Set problem 1: Rewrite the passage on scholarship in a digital world starting at "A Post by Michael" and ending at "what I mean.", changing every "workshop" to "conference".

Document section:

****************************************

A Post by Michael B. Spring
Scholarship in a Digital World (December 1, 2007)
I just went back to read the report of a workshop on "Building
the Infrastructure for CyberScholarship". The workshop was funded by NSF and
sets out a roadmap for research for the next decade or so. The work is solid,
but it left me feeling like I sometimes do with my students. Good answer, but
the wrong question was asked. Let me be a little clearer about what I mean.
The findings of the workshop make a lot of sense, but in some ways they are too
driven by a shared blurred vision. Ok, still not clear. A number of workshop
participants are notable researchers doing great work in particular areas -- and
they have been for a decade or so. I get the sense that as the workshop went
on, some of the participants were trying to understand the visions of others so
as to prepare a plan for what needs to be done next. The problem is that they
were talking about different aspects of a big problem and trying to develop
solutions that solved all the problems. This is a situation in which I say to
my students, "don't just do something, stand there", which is my second most
favorite piece of advice. You guessed it, the first is "don't just stand there,
do something". The secret is knowing which to do first.

****************************************

Data section:
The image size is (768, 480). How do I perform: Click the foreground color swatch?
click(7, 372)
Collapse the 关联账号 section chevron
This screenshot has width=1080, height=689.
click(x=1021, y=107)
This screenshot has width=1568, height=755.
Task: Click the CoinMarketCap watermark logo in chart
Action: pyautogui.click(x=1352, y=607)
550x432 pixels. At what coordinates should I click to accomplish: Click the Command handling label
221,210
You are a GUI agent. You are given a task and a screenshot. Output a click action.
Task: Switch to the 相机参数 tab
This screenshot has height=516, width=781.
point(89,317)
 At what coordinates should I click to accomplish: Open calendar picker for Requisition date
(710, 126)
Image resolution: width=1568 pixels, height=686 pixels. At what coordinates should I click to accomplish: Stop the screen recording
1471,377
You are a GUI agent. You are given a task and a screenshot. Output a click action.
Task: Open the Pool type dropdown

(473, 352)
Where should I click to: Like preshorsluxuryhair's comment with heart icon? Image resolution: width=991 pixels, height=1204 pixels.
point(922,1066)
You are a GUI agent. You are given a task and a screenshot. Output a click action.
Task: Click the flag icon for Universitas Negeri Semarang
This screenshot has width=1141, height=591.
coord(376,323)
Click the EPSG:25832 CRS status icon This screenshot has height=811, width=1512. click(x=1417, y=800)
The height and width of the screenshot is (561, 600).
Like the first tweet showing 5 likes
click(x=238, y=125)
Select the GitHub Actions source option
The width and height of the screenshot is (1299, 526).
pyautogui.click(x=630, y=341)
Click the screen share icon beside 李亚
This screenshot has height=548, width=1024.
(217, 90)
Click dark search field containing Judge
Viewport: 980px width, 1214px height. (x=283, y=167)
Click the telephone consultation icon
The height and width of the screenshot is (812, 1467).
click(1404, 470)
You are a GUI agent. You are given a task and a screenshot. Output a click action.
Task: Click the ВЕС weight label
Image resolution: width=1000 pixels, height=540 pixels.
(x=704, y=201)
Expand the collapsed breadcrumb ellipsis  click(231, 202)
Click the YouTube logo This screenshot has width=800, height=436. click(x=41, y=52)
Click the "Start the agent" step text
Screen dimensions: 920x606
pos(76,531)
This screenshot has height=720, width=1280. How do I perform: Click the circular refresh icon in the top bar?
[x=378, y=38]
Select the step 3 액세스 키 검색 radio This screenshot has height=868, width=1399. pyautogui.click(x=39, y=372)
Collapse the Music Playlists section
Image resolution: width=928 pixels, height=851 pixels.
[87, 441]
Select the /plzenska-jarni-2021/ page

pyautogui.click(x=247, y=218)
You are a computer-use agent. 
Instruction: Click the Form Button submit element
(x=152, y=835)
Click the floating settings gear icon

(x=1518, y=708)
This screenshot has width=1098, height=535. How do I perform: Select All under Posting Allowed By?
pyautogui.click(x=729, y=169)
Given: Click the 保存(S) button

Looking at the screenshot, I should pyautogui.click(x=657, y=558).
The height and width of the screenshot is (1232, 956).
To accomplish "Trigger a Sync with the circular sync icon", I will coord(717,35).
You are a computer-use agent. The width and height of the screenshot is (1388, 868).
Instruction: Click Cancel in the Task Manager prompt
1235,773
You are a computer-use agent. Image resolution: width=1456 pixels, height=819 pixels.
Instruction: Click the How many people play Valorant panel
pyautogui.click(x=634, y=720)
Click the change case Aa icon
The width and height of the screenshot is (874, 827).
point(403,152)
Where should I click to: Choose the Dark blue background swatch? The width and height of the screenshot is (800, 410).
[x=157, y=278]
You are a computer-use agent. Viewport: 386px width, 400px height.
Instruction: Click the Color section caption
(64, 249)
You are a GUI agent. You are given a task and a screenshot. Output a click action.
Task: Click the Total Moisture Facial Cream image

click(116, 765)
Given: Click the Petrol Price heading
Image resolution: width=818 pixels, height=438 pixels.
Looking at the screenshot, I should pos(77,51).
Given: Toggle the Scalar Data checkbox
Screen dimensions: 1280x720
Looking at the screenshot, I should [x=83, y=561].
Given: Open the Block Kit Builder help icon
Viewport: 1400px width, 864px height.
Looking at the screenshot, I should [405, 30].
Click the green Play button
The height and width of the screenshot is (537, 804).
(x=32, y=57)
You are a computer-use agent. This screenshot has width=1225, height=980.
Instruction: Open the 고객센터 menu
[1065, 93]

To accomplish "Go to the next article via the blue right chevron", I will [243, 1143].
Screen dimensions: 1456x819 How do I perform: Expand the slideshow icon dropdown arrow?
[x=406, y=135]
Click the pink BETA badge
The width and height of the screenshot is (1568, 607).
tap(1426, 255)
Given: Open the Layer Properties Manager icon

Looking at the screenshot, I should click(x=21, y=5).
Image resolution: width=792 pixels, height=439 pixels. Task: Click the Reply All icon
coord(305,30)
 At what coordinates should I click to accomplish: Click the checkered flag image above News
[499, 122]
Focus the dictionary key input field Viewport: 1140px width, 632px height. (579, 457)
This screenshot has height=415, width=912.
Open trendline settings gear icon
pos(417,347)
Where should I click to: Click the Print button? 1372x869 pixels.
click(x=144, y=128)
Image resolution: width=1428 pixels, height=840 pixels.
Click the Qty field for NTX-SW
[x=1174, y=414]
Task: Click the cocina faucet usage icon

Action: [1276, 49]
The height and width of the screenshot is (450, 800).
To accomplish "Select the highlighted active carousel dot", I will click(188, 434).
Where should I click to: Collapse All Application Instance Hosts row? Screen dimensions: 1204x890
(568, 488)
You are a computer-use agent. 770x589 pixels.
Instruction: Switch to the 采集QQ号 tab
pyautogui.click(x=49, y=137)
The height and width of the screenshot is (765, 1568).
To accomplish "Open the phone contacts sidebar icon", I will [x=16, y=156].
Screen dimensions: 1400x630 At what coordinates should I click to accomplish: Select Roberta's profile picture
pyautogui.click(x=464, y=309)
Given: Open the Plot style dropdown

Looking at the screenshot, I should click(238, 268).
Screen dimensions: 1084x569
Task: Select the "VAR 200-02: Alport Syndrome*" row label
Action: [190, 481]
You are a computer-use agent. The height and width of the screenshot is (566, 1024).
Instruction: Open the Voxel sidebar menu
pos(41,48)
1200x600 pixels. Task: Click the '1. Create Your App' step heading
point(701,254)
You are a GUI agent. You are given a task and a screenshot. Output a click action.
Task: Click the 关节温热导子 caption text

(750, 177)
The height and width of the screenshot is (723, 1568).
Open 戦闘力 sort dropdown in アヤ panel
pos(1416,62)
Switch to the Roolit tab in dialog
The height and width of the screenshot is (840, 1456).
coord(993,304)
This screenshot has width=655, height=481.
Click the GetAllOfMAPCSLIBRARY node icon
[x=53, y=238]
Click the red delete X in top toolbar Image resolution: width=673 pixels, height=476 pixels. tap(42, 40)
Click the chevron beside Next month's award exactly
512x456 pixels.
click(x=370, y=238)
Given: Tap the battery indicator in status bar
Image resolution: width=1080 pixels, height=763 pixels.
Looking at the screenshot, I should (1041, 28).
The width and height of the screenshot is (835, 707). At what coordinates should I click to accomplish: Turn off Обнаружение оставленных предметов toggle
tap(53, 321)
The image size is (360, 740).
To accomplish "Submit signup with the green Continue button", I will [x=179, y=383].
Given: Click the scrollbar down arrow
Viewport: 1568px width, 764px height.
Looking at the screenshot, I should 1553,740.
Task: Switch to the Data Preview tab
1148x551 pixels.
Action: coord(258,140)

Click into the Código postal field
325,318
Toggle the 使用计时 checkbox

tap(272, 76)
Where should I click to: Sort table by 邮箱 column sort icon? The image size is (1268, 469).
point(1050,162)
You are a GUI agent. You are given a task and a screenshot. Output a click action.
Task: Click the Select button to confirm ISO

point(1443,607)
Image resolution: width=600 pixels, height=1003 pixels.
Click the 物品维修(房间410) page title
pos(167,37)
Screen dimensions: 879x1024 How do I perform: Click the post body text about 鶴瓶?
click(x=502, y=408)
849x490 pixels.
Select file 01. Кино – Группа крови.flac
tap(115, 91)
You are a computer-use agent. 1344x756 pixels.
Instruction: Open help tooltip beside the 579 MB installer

****************************************

Set problem 2: Format the records starting at the line containing "The height and width of the screenshot is (561, 600)." and ending at the line containing "should pyautogui.click(x=657, y=558)." as a Markdown table with the columns Row and Line, numbering each row and skipping blank lines.

Correct result 1:
A Post by Michael B. Spring
Scholarship in a Digital World (December 1, 2007)
I just went back to read the report of a conference on "Building
the Infrastructure for CyberScholarship". The conference was funded by NSF and
sets out a roadmap for research for the next decade or so. The work is solid,
but it left me feeling like I sometimes do with my students. Good answer, but
the wrong question was asked. Let me be a little clearer about what I mean.

Correct result 2:
| Row | Line |
|---|---|
| 1 | The height and width of the screenshot is (561, 600). |
| 2 | Like the first tweet showing 5 likes |
| 3 | click(x=238, y=125) |
| 4 | Select the GitHub Actions source option |
| 5 | The width and height of the screenshot is (1299, 526). |
| 6 | pyautogui.click(x=630, y=341) |
| 7 | Click the screen share icon beside 李亚 |
| 8 | This screenshot has height=548, width=1024. |
| 9 | (217, 90) |
| 10 | Click dark search field containing Judge |
| 11 | Viewport: 980px width, 1214px height. (x=283, y=167) |
| 12 | Click the telephone consultation icon |
| 13 | The height and width of the screenshot is (812, 1467). |
| 14 | click(1404, 470) |
| 15 | You are a GUI agent. You are given a task and a screenshot. Output a click action. |
| 16 | Task: Click the ВЕС weight label |
| 17 | Image resolution: width=1000 pixels, height=540 pixels. |
| 18 | (x=704, y=201) |
| 19 | Expand the collapsed breadcrumb ellipsis  click(231, 202) |
| 20 | Click the YouTube logo This screenshot has width=800, height=436. click(x=41, y=52) |
| 21 | Click the "Start the agent" step text |
| 22 | Screen dimensions: 920x606 |
| 23 | pos(76,531) |
| 24 | This screenshot has height=720, width=1280. How do I perform: Click the circular refresh icon in the top bar? |
| 25 | [x=378, y=38] |
| 26 | Select the step 3 액세스 키 검색 radio This screenshot has height=868, width=1399. pyautogui.click(x=39, y=372) |
| 27 | Collapse the Music Playlists section |
| 28 | Image resolution: width=928 pixels, height=851 pixels. |
| 29 | [87, 441] |
| 30 | Select the /plzenska-jarni-2021/ page |
| 31 | pyautogui.click(x=247, y=218) |
| 32 | You are a computer-use agent.  |
| 33 | Instruction: Click the Form Button submit element |
| 34 | (x=152, y=835) |
| 35 | Click the floating settings gear icon |
| 36 | (x=1518, y=708) |
| 37 | This screenshot has width=1098, height=535. How do I perform: Select All under Posting Allowed By? |
| 38 | pyautogui.click(x=729, y=169) |
| 39 | Given: Click the 保存(S) button |
| 40 | Looking at the screenshot, I should pyautogui.click(x=657, y=558). |